Spring 2019 Trip to Mexico. Part 2, Zacuaplan

After Billy and Alicia arrived, we took a cab to the bus station, a trip of just a couple of miles.

We got to there just in time to buy tickets and catch our bus.  We were headed to the town of Las Varas—a two hour bus ride—where Paul and Robyn were going to meet us. We were the only Anglos on the bus, which eventually became standing room only.

The bus seats were roomy--the ride was more comfortable than any bus I've been on in the U.S. And, interestingly enough, there were no young women wearing sweatpants and carrying a pillow, something I've seen on every Megabus ride I've taken. At one stop, a food vendor walked through the bus selling cellophane bags of what looked like potato chips and a bunch of different sauces with which to customize them. As snack foods go, they looked....interesting.

We disembarked in Las Varas right on time.

I barely had time to photograph the blinking shrine at the store that serves as the bus stop when Paul and Robyn arrived as promised.  In short order, we were on the way to their house. It’s about 30 minutes from Las Varas.

Since we were all peckish, we stopped for dinner at a little place in Zacuaplan.

Zacuaplan is a farming community, with shops, car repair places, and a cheese shop that Paul and Robyn swear never has any cheese.

In the center of town, there’s a large church that looks as if it were designed by a committee. It faces a small park in place of the traditional town square.

The town doesn’t have a lot of curb appeal, but it’s but brimming with authenticity. If there was any sort of chain store or franchise outpost there, I didn't see it.

Paul pulled over at the Loncheria El Sazon de Silvia, one of the few places open at that time of night.

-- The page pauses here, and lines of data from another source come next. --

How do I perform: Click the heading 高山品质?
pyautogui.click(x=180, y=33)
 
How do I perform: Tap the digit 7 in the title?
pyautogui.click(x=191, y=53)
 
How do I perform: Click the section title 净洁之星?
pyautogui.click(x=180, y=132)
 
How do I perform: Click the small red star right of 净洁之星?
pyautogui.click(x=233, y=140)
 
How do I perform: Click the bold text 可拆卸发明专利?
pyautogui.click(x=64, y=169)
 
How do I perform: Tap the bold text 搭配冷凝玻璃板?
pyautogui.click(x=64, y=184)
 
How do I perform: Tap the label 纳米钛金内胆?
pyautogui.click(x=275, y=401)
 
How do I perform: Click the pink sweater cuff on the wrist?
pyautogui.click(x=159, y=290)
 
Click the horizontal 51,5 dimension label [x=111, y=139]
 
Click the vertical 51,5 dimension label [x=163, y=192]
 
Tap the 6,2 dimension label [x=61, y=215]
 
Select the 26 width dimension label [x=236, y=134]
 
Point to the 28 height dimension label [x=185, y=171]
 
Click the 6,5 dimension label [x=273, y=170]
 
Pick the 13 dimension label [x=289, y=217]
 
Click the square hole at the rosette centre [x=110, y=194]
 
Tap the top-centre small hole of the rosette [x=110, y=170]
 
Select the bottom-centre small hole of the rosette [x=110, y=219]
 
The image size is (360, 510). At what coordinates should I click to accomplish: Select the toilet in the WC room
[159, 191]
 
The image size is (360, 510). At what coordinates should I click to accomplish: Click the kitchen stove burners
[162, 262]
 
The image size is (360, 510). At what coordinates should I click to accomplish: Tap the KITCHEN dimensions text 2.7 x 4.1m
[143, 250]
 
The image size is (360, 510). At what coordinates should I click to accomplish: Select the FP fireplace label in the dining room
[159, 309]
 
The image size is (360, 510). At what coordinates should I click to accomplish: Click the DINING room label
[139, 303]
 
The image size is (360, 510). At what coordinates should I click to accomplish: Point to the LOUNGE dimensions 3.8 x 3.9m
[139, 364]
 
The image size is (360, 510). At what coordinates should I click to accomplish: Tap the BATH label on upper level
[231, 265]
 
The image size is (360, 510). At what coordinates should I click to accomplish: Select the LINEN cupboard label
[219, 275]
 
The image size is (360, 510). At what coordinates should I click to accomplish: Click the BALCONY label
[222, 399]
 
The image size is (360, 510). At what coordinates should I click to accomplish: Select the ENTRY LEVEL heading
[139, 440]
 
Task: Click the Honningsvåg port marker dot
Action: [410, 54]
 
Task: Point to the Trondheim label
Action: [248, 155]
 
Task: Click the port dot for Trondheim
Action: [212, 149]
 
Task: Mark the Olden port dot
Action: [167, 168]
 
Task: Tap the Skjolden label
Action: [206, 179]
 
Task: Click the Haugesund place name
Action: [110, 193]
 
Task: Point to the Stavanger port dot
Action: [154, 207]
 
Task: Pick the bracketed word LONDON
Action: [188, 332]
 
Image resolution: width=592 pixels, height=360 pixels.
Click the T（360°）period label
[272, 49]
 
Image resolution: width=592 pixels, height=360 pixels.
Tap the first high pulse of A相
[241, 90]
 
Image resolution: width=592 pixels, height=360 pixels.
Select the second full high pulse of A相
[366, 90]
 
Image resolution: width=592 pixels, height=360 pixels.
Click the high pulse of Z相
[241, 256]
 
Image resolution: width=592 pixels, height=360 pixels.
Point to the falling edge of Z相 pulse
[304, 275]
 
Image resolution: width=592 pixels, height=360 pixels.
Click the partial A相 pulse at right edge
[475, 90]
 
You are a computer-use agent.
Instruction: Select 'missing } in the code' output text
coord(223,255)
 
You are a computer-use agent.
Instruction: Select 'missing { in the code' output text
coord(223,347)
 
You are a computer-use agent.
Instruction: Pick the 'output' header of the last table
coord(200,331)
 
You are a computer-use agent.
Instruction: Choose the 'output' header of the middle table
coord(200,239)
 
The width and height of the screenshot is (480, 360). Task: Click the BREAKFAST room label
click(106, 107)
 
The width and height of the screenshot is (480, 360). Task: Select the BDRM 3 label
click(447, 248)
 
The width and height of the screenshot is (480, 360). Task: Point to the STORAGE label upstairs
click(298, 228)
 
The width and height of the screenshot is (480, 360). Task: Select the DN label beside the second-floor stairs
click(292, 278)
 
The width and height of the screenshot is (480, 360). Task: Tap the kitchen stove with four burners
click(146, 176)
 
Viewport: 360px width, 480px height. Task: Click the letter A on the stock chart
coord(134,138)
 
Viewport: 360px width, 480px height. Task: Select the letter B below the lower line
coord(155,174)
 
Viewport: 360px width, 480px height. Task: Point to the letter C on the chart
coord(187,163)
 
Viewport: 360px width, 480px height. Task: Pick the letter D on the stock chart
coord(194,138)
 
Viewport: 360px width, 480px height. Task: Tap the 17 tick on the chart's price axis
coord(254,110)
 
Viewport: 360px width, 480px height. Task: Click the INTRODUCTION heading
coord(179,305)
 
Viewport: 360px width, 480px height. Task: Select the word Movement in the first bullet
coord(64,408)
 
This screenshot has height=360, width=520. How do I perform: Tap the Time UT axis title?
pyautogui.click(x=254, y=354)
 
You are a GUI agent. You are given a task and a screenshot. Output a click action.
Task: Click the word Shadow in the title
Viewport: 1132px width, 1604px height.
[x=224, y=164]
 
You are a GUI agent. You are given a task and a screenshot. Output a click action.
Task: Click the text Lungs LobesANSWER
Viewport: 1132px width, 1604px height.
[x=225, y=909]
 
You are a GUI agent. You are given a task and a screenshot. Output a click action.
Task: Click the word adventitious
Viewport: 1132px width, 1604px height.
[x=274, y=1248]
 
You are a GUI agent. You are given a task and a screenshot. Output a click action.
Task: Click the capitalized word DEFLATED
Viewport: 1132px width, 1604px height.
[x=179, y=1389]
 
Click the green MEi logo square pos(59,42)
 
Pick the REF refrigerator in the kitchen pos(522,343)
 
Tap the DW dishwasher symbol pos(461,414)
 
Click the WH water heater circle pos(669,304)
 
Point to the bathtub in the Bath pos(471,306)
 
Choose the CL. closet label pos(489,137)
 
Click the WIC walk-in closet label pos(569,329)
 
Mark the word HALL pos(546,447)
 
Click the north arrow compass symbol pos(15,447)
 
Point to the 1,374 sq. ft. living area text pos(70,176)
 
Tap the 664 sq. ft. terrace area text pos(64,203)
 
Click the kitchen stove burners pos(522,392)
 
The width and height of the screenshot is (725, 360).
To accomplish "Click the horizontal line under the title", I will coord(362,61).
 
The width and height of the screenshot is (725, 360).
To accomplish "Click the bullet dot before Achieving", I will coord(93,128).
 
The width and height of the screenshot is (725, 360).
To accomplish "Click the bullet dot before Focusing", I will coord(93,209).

It wasn’t a place people go to for the atmosphere; if it were a food truck, it would have been missing a fender. In fact, the State College Board of Health might have sent in a SWAT team to close the place for a hairnet violation.

But even without a hairnet, the woman at the grill made us a delicious dinner. Perhaps I was just ravenous, or perhaps it was the super tasty salsa on the table, but my tacos were spectacular. Plus, since I ate them with a knife and fork they gave me the opportunity to demonstrate my lack of travel-related broadening. I didn’t need to worry about drinking the water, Billy walked down the street and brought back cold beer.

As I sat there at a table on the sidewalk, still wearing my blue blazer, eating my tacos with a knife and fork, drinking a cold beer, I wondered if I had been transported into a W. Somerset Maugham story.  Or would that have been a Graham Greene story?

My friend Martha would have known who I meant. Unlike me, she's probably knows all about those  English authors who wrote about fish-out-of-water Brits in distant corners of the crumbling Empire.  I’m as thick as a plank when it comes to anything literary.

I was consoled by the fact that Mr. Bass Pro Shops probably didn’t know the difference between W. Somerset Maugham and Graham Greene…though by this point he might have known something about strippers named Jesรบs. I just had a feeling.